### GIVEN REQUEST:
Which lines of the data below contain the word "should"? List each one in full, counting a match only when the case is identical.

### THE RECORDS:
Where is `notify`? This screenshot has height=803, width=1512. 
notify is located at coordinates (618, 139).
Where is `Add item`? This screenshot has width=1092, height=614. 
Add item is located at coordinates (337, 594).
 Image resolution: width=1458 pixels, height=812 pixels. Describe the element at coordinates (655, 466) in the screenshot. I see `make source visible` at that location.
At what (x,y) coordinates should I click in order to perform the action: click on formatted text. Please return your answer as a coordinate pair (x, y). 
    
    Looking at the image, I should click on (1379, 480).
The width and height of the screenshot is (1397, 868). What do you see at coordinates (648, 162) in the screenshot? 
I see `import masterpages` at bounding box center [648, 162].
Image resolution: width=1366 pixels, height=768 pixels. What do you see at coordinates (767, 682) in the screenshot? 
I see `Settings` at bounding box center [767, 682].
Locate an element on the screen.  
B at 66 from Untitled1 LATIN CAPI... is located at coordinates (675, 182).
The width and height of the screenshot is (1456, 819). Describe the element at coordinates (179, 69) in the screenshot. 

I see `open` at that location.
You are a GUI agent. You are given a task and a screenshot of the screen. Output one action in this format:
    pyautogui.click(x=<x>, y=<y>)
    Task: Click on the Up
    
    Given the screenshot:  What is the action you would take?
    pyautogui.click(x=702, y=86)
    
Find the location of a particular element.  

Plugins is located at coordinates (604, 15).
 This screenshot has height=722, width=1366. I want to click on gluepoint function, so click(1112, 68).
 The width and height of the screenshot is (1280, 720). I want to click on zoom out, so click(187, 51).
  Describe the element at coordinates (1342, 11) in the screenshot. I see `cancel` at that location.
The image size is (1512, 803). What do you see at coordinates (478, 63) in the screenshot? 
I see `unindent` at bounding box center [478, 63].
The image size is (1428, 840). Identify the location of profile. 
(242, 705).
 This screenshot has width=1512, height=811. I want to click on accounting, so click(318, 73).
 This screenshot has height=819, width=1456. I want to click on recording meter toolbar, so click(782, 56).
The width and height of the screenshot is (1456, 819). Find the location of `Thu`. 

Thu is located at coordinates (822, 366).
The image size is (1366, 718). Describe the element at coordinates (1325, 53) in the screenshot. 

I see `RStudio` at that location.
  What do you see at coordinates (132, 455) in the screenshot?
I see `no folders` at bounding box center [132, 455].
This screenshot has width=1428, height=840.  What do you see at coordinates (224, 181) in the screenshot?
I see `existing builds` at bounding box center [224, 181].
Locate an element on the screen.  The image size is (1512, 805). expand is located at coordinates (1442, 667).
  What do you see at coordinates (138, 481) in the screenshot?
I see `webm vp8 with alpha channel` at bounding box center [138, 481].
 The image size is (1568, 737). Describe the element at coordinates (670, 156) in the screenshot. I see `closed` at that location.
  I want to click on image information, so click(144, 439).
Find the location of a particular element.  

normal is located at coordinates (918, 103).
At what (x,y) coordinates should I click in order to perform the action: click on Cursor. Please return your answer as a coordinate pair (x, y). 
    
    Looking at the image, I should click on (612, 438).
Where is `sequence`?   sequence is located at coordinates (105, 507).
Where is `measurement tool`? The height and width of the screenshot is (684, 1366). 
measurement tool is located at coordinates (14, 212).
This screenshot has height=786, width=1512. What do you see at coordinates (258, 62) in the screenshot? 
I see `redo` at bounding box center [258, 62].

### FULL RESPONSE:
At what (x,y) coordinates should I click in order to perform the action: click on formatted text. Please return your answer as a coordinate pair (x, y). 
    Looking at the image, I should click on (1379, 480).
At what (x,y) coordinates should I click in order to perform the action: click on Cursor. Please return your answer as a coordinate pair (x, y). 
    Looking at the image, I should click on (612, 438).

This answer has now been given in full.